The decline in bond market volatility allowed additional exposures to be added in July after bond market valuations had reached compelling levels during the decline of June, and a calmer environment allowed for significant price gains over the month of July. This was further fueled by oil price declines creating renewed deflation fears. US data was weak over the month leading the market to push back on timing and frequency of potential Federal Reserve (FOMC) rate hikes. We have long argued that the FOMC wants to raise rates but the data will not allow it in any material way. As much as FOMC Chairman Yellen continues to say rate hikes are coming soon, the market continues to push back those expectations with current pricing ascribing only a 38% chance of a September move, down from 66% earlier in the year. Economists believe Yellen, with 82% expecting a September rate hike, although they assumed similar earlier in the year calling for a June rate hike back in April. Whilst we believe the data doesn’t allow for US rate hikes, they may eventuate regardless. It is important to recognize how different this cycle has been to previous history and acknowledge that any movement in rates will be extremely slow and orderly. Many well regarded pundits have estimated that if the FOMC hike rates into poor data and weakening commodity complex, they could be cutting again in 2016. Since the GFC the global markets have enjoyed 582 rate cuts or stimulus policy interventions.

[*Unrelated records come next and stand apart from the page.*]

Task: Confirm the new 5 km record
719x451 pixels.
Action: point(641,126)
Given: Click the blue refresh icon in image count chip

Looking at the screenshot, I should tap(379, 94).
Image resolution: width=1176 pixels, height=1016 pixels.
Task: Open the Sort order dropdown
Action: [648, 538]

We have had some notable rate rises in the developed world including the ECB hiking in 2011 (now followed by -20bps interest rates and a 1.2 trillion QE program. 1,200,000,000,000.00). The Bank of Canada, RBNZ and the RBA also raised rates post GFC. All three are now in cutting cycles. JCB retains the long held view that the FOMC may well pass on hiking rates at all in 2015 (although we acknowledge they do want a hike). We also continue to believe the RBA will cut rates in November following the release of Q3 inflation report. Any pullback in rates will remain buying opportunities given that the general economic data flow remains soft.
The fund also benefited from weaker US data over July, changing the expected slope and speed of any FOMC rate hiking cycle. This repricing of FOMC expectations have made roll and carry paramount, as elevated forward curves have been challenged and some short positioning has been squeezed.
The market also enjoyed a strong seasonal bias for bonds as the northern summer sees issuance curtailed. European markets have negative net cash flows aided by ongoing ECB bond buying under QE at 65 billion a month. As the US curve started flattening early in month, we also closed all steepening exposure as the AUD curve displayed a technical triple top failure at 103 bps in 3s10s AUD curve. Further declines in the commodity complex and lack of any US wage inflation continue to favor long end rates and hence we maintain flattening exposure in the near term.
Over the month JCB has lowered its duration exposures to lock in absolute performance in keeping with our capital preservation mandate. This leaves the fund underperforming its index over July, however it remains significantly above the index over the YTD period.